Une enquête de police est lancée, qui nous permet de découvrir davantage cet univers rural aux dynamiques sociales frustes, mené par les hommes, où les différences et fragilités (l’épilepsie par exemple) se sont pas tolérés et où les femmes sont cantonnées à des rôles subalternes (comme la douce et pure "Bonne Nouvelle", qui tient un joli petit bazar mais dont on attend surtout qu’elle soit belle et se taise, et Duszejko elle-même, à laquelle on ne cesse de rappeler son vieil âge). Tandis que la réalisatrice dévoile de plus en plus de détails sur ce cadre riche et haut en couleurs jusque dans ses archaïsmes, le village, lui, continue d’être décimé : un par un, ses piliers (tous chasseurs) sont tués dans des conditions tellement inexplicables que personne n’est à l’abri du soupçon, pas même les animaux de la forêt eux-mêmes, des renards aux insectes.

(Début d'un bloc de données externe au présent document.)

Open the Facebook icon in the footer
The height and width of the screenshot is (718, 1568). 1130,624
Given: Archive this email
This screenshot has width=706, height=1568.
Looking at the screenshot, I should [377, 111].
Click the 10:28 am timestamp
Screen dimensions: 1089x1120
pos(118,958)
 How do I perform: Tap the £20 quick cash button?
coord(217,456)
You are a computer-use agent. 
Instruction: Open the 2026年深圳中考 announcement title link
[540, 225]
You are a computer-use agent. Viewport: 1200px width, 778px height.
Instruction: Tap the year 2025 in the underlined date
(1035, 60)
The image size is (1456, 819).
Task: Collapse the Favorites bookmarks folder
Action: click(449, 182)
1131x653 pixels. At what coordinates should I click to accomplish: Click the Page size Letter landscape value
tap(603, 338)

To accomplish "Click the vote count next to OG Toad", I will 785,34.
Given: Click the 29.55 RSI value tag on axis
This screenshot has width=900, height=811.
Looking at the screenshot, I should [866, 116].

Tandis que les saisons de chasse défilent, et que les exclus de la communauté se mettent à former leur propre petite bande, l’enquête se poursuit, produisant des résultats toujours plus insolites, accompagnée par une photographie ludique de la Nature comme du monde humain qui va bien avec la luxuriance de l’ensemble du film, qu’on pourrait qualifier de thriller rural mâtiné de fable, de polar, d’histoire de vengeance sous forme d’herbier et de plaidoyer pour le vivant, avec "happy end".

Produit par Tor Film Production (Pologne) et coproduit par Heimatfilm (Allemagne), Nutprodukce (République tchèque) et Nutprodukcia (Slovaquie) et Chimney (Suède), le film est vendu à l’international par les Allemands de Beta Cinema.